Manufactured Outrage
Last night, I watched this movie made by a conservative activist.
The movie takes about 95 minutes, and to be honest I almost gave up early.
The gist: Matt Walsh (the movie maker) appears to be trying to make the point: the word “woman” should stand for the adult human who produces (or can, in principle produce) eggs; that is sex is determined by the gametes.
And so, if someone says: “transwomen are women” they are being illogical since the ability to produce eggs cannot be changed, so they are not biological women. But if you don’t use “woman” with its biological meaning, then saying “X is a woman because they identify as a woman” is logical nonsense; it is the classical circular definition. Ok, if I wanted to, I could talk about how any logical system has to start with primitive terms; terms that cannot be defined (e. g. like “point” in geometry). But I won’t go there.
Then Walsh proceeds to interview different experts (or “experts”) and others and plays “gotcha” with most of them (save 3 friendly experts.

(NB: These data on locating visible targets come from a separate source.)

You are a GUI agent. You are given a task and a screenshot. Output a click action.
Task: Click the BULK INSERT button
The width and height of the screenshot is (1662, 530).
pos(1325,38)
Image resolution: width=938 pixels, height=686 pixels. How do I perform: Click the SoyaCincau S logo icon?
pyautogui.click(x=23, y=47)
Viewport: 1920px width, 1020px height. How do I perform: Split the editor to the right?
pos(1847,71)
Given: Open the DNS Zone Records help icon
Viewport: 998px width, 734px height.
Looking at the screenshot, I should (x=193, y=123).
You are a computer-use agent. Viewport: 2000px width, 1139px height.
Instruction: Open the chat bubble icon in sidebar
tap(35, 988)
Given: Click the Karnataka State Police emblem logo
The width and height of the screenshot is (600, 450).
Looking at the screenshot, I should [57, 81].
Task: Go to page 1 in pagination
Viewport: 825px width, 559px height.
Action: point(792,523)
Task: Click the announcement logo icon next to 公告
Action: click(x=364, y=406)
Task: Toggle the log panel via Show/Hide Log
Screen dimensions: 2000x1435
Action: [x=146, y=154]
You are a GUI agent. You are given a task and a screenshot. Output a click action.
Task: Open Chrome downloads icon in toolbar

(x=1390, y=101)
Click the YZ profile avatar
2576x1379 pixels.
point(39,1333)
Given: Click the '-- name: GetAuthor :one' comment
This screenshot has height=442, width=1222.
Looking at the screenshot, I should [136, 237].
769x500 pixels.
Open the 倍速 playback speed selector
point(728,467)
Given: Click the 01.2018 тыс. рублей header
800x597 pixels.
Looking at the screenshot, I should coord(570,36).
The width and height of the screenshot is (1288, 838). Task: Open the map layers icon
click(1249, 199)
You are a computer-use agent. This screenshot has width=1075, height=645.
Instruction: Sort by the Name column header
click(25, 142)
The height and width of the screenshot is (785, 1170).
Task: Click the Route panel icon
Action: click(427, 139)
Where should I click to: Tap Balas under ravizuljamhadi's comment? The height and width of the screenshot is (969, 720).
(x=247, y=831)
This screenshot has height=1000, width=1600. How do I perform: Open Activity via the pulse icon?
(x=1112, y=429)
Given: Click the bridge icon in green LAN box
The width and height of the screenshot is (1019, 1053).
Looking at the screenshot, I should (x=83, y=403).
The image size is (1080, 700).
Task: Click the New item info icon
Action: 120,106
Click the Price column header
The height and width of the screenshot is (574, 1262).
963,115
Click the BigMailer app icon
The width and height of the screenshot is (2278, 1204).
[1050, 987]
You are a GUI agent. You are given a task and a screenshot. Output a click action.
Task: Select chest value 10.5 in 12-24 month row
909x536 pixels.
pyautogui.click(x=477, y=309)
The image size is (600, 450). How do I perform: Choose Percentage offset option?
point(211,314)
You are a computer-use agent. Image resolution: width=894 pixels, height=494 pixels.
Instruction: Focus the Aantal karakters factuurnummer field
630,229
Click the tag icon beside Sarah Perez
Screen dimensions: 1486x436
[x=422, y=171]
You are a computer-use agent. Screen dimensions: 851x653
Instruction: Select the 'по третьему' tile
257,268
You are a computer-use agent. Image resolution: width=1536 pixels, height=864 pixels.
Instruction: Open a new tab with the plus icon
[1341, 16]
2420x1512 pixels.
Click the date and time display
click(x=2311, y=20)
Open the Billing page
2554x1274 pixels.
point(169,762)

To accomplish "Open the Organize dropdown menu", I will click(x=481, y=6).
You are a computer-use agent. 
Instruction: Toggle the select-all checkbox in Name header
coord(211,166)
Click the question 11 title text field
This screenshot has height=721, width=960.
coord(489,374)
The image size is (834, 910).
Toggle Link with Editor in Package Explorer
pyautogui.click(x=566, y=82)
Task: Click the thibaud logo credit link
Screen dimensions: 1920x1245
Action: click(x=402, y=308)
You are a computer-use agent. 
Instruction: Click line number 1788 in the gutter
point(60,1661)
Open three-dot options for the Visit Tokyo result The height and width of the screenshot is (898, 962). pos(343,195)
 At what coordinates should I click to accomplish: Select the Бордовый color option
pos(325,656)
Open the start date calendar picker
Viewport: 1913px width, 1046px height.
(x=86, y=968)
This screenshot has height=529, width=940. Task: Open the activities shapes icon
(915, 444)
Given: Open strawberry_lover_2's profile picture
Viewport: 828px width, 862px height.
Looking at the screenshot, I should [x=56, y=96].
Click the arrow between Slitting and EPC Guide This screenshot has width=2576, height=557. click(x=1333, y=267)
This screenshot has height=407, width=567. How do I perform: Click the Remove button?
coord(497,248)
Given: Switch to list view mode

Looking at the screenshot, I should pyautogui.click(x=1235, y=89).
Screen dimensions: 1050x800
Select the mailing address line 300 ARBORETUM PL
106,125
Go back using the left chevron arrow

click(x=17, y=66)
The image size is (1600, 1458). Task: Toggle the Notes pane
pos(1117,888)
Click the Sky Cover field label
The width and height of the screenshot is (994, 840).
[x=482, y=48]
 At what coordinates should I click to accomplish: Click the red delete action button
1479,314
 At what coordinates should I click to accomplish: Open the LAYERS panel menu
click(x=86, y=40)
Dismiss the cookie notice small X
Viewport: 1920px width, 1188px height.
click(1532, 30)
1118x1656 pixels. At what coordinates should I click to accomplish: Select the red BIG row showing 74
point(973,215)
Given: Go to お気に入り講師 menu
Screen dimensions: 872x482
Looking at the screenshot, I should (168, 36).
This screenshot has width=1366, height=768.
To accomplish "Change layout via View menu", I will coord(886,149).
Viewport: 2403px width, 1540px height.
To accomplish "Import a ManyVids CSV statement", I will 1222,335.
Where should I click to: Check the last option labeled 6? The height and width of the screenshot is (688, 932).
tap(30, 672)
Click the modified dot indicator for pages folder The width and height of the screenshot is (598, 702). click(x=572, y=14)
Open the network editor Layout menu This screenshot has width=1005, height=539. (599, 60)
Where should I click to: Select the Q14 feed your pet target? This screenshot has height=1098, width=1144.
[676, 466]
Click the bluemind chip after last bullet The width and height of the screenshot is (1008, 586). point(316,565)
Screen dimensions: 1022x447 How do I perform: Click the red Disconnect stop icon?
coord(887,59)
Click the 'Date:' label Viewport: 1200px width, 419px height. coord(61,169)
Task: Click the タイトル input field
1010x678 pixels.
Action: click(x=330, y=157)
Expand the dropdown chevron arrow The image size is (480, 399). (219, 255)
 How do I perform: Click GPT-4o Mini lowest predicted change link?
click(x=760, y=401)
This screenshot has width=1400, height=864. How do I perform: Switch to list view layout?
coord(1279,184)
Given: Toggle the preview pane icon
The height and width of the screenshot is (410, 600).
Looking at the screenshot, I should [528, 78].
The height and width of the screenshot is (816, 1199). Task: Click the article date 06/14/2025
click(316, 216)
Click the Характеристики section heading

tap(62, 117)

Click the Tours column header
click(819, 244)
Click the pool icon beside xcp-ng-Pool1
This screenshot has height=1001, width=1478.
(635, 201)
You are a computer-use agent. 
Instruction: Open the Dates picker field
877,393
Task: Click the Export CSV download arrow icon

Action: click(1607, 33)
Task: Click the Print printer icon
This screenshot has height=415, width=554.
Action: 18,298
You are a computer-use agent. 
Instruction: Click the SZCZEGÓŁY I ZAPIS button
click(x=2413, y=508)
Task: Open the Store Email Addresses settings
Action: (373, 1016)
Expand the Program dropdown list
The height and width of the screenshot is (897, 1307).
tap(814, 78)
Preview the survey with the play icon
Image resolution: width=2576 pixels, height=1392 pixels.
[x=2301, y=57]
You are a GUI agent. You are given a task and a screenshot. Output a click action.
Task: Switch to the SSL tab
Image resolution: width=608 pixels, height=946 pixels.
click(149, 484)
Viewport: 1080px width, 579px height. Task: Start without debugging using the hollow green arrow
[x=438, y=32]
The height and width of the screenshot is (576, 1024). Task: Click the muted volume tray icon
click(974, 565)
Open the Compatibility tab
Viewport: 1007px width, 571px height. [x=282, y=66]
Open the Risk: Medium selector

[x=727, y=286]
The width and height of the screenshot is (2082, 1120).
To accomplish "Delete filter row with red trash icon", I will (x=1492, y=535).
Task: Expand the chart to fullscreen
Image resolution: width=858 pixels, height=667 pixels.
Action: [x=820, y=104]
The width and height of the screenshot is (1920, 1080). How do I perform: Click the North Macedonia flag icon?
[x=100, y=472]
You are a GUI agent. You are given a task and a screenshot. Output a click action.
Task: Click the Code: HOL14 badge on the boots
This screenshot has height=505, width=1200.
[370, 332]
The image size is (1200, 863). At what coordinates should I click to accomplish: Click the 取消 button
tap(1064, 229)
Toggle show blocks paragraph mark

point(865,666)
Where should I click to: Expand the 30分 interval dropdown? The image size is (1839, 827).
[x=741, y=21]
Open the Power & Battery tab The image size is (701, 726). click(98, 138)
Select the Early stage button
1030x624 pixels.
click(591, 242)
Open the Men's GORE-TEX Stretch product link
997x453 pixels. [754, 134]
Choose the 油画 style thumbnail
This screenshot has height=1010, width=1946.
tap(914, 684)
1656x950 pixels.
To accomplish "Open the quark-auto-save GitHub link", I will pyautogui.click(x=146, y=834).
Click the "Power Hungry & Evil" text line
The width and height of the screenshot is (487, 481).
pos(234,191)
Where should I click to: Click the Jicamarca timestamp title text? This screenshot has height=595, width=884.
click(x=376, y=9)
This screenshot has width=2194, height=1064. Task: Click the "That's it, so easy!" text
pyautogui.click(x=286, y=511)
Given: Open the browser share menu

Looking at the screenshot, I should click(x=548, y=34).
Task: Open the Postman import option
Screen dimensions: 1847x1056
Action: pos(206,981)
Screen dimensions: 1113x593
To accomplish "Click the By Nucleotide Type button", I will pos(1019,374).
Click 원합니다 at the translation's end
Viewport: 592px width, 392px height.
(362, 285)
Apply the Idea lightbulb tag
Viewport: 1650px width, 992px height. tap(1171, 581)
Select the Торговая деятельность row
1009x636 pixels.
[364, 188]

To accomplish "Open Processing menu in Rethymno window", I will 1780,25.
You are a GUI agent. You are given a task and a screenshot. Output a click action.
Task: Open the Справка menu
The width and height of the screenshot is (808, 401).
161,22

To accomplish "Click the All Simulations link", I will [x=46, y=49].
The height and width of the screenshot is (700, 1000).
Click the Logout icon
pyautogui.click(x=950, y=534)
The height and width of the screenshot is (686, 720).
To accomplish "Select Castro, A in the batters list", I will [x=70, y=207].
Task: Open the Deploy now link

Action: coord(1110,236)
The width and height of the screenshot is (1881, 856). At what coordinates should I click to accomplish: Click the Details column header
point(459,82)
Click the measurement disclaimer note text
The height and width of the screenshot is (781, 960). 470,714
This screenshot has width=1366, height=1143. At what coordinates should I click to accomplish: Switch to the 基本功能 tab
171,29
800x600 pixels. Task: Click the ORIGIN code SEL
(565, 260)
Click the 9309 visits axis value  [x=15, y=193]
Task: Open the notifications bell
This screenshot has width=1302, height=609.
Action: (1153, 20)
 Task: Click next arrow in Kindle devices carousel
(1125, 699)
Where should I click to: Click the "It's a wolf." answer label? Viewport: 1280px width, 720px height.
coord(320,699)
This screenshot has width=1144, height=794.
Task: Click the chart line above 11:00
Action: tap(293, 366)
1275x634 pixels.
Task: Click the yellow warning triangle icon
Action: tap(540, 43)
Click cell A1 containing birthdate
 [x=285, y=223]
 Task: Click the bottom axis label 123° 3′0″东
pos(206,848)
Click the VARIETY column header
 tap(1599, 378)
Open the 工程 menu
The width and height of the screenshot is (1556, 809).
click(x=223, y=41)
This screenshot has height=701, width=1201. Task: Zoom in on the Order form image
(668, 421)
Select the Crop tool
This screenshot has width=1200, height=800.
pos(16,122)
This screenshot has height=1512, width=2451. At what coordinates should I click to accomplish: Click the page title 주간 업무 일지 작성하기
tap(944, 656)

He isn’t stupid: he knows that society produces (evolves?) social roles for biological males and biological females (the professor he interviews seems to be trying to explain that) and a biological male can be suffering from gender dysphoria and will want to “identify as a woman” (fit into the roles normally filled by biological women) and there is a push to say “if you sincerely see yourself that way, you are a woman (in terms of role in society).
Walsh then visits a society that has not been touched by this sort of ideology in order to drive home that what we have is a recent sociological invention, if you will. Then he talks about two early researchers and presents unflattering personal aspects of them. (note: though he attacks their personal ethics, he doesn’t seem to attack the substance of their work). It is “horrible ideology comes from horrible human beings…which…is ..sort of “woke”…never mind that)
There are a couple of other factual issues: in one place, he shows transwomen athletes competing in women’s division (I think this is unfair) but then adds a photo of Caster Semenya who is intersex and NOT transgender.
And then, in an interview, the “furries” hoax is mentioned (though they don’t get to the literbox claim) and he quickly switches to an adult who has some rather eccentric views about…wolves.
The sad thing is that there IS room for a serious discussion about these topics: sports, age of consent for medical procedures, what can go wrong, etc. And, IMHO the best part was the interview with a very unfortunate transman who is suffering, possibly from the effects of transition surgery and hormone injections. That part was well worth watching.
But instead, the producer appears to want to make himself some sort of cultural warrior hero.